(Problem statement): Without pictures, repeat the lines of the entries from the one containing "Screen dimensions: 650x1280" through the last, both ends included, and nothing else.

(Record set Opens)

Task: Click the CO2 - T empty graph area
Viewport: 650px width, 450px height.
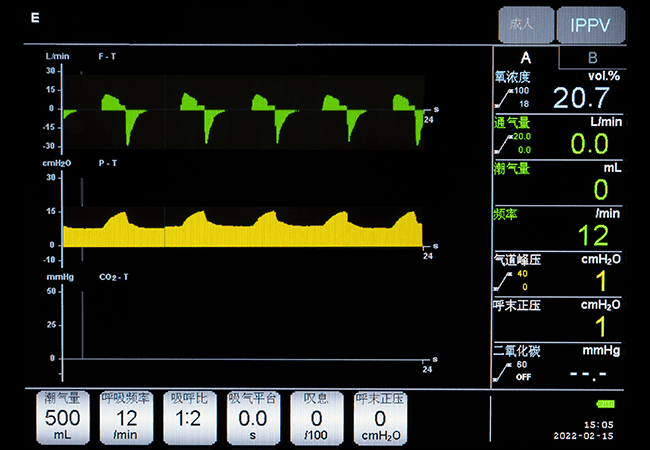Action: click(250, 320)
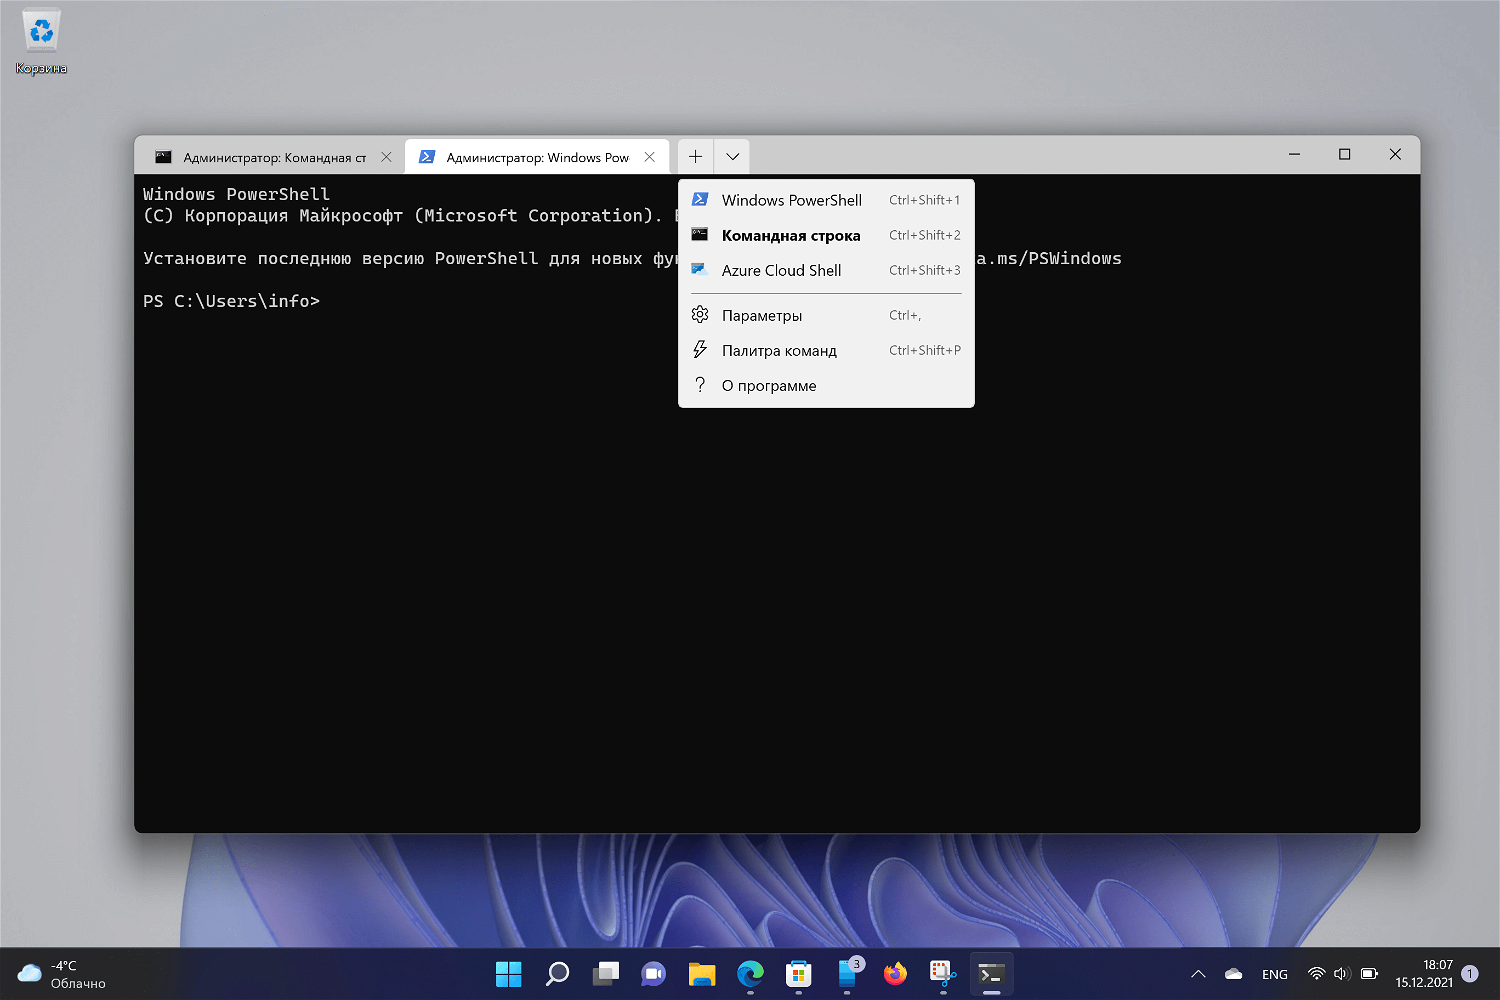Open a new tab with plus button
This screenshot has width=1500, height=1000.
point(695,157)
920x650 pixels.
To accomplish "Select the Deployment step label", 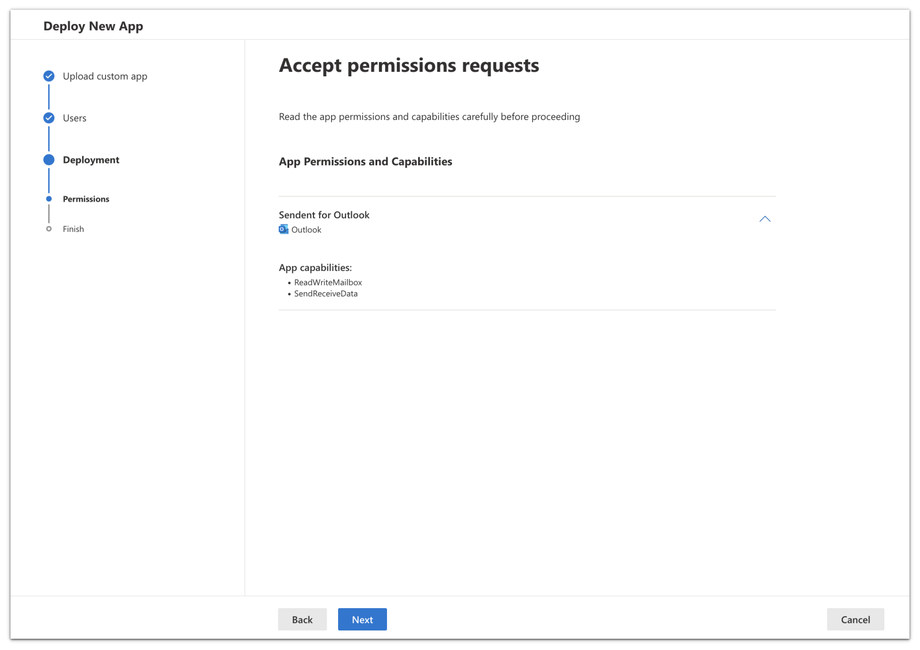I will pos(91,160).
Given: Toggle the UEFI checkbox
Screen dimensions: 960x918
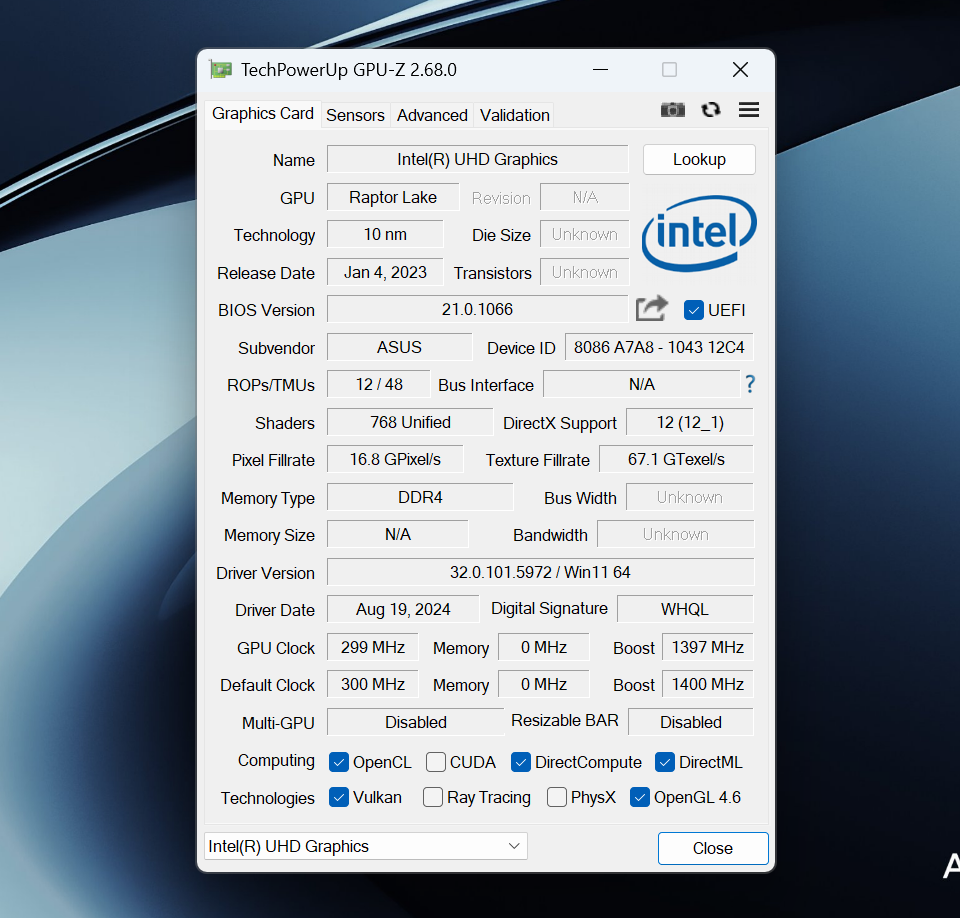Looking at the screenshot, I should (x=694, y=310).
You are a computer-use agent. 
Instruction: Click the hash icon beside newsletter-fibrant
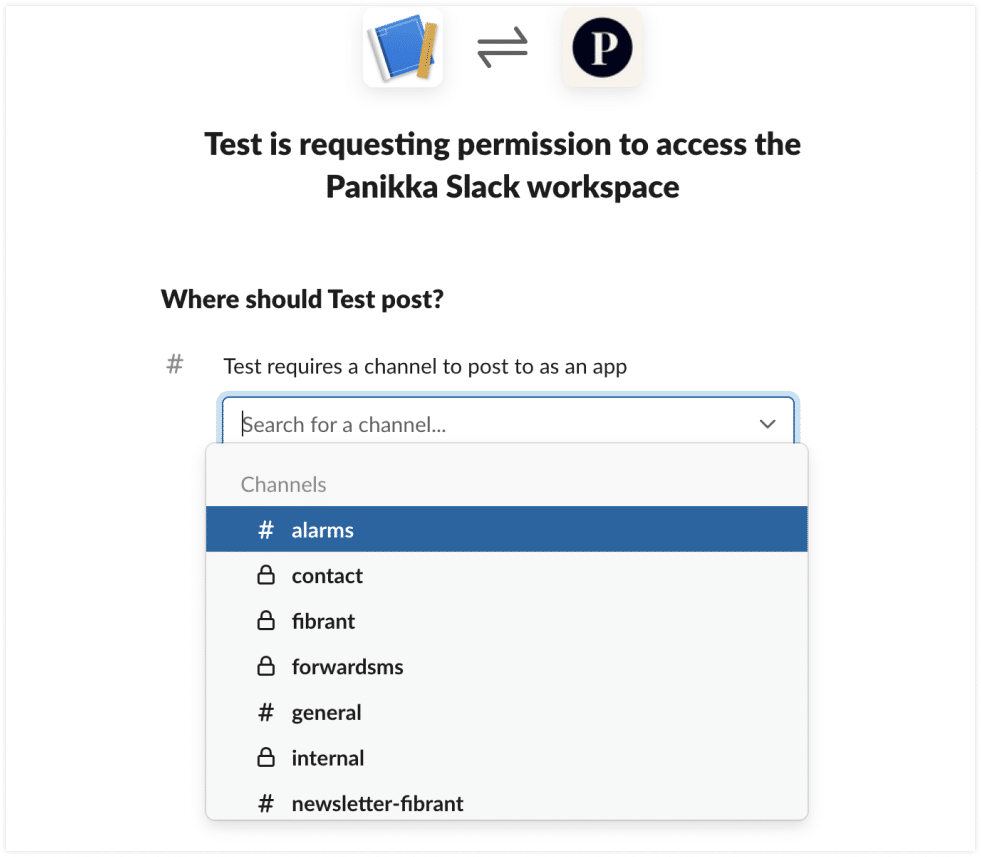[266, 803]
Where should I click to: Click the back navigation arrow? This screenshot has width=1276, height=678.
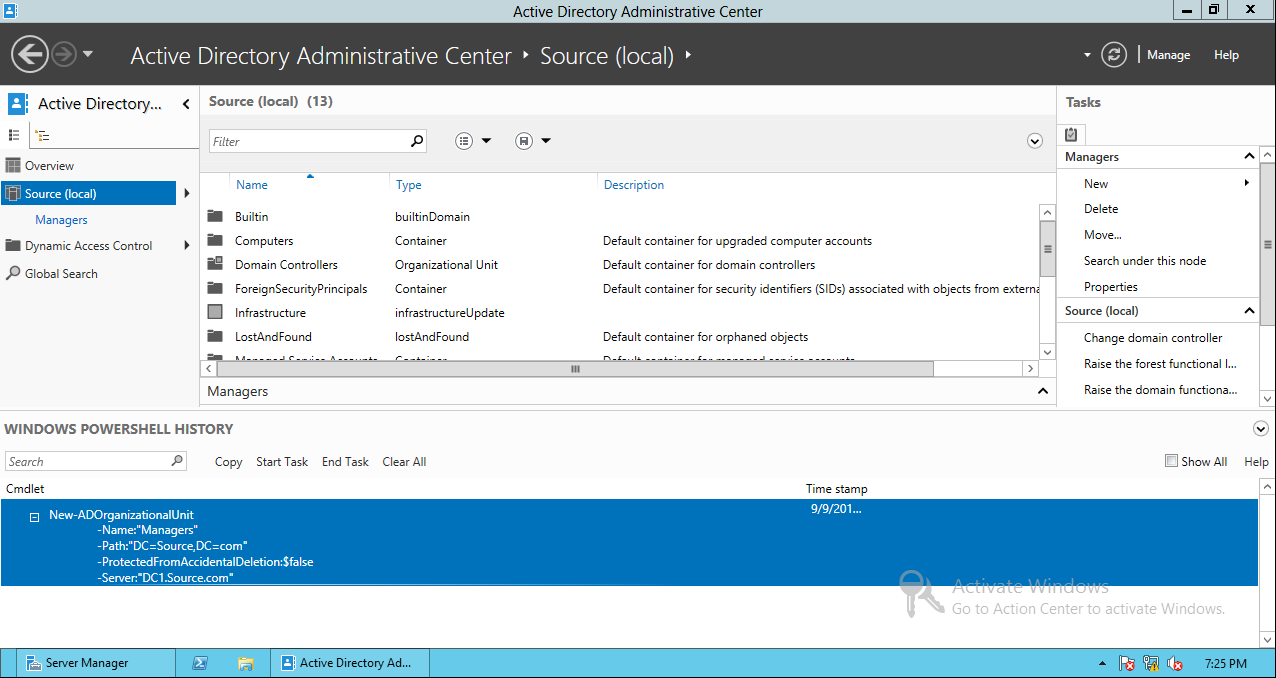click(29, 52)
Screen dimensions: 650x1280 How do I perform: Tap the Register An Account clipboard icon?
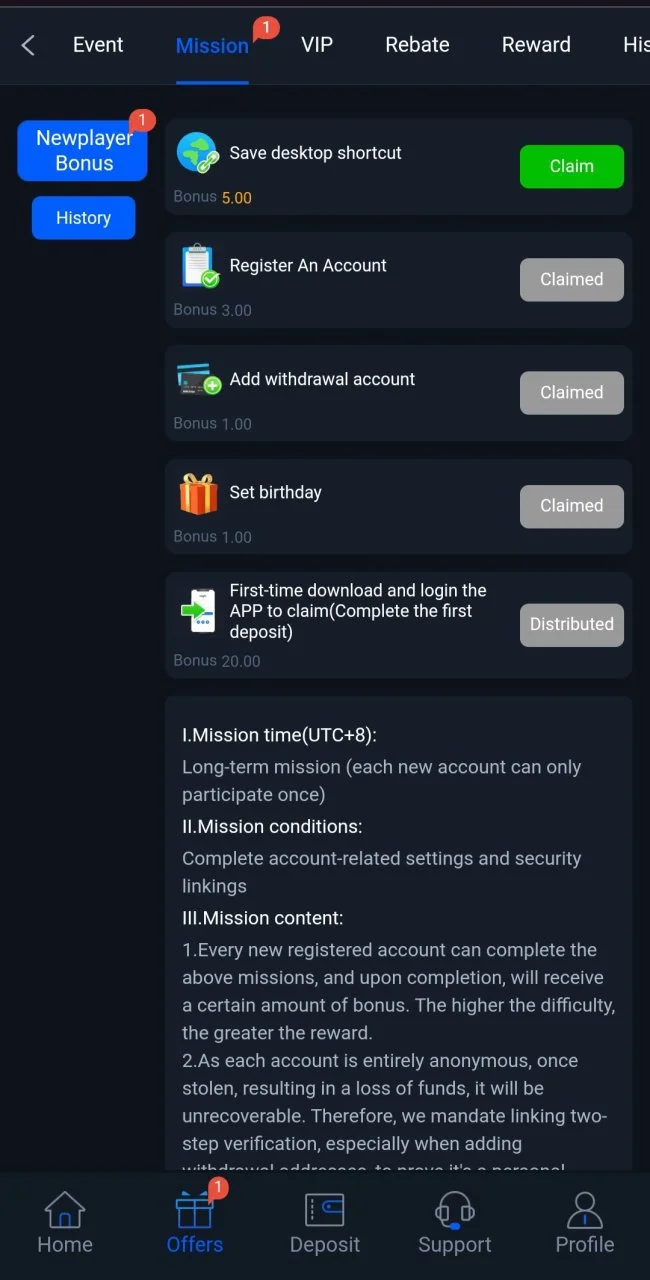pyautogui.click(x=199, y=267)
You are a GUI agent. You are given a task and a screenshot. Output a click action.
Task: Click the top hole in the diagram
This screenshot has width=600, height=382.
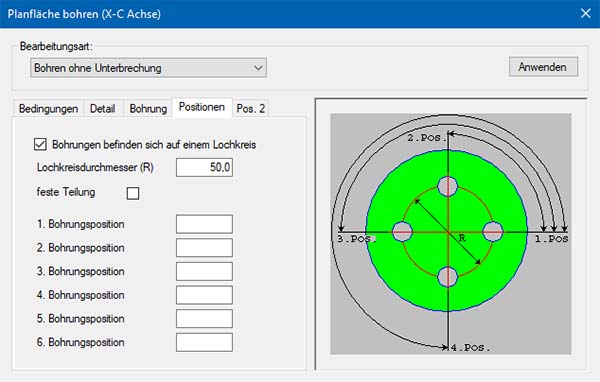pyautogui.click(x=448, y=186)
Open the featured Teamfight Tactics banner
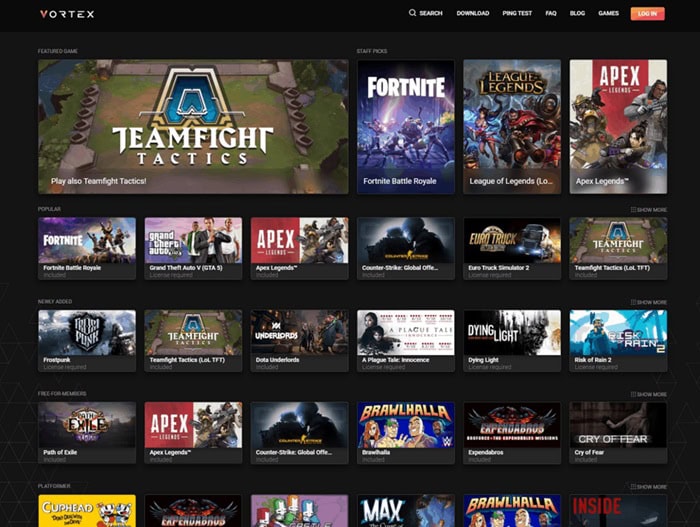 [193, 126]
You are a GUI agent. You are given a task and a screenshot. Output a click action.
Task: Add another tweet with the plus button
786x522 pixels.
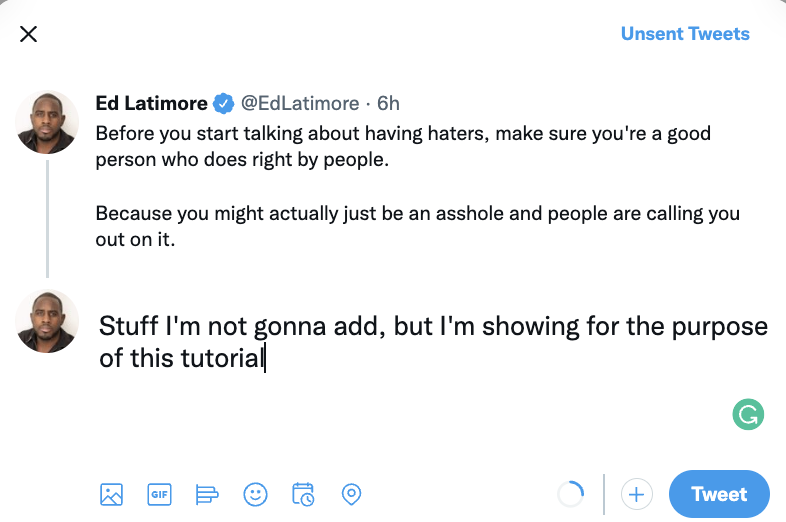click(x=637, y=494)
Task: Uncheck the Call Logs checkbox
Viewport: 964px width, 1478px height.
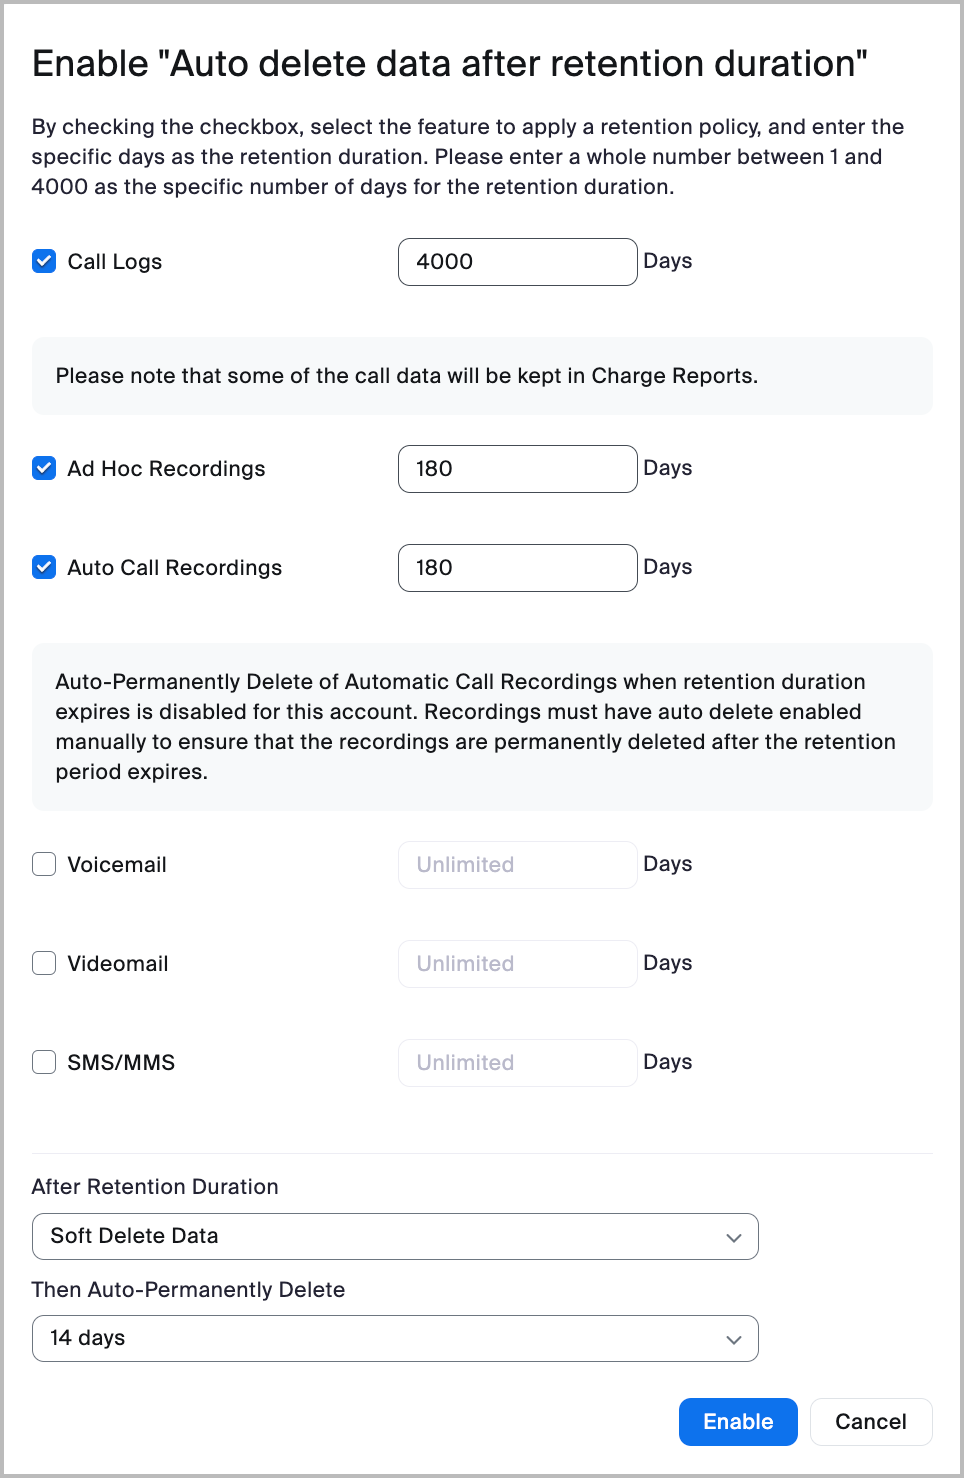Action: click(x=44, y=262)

(Record set Closes)

(Problem solution):
Screen dimensions: 650x1280 How do I perform: Tap the Register An Account clipboard icon?
pyautogui.click(x=199, y=267)
You are a GUI agent. You are given a task and a screenshot. Output a click action.
Task: Click the top hole in the diagram
This screenshot has width=600, height=382.
pyautogui.click(x=448, y=186)
Open the featured Teamfight Tactics banner
 [193, 126]
You are a GUI agent. You are given a task and a screenshot. Output a click action.
Task: Add another tweet with the plus button
786x522 pixels.
click(x=637, y=494)
Task: Uncheck the Call Logs checkbox
Viewport: 964px width, 1478px height.
Action: click(x=44, y=262)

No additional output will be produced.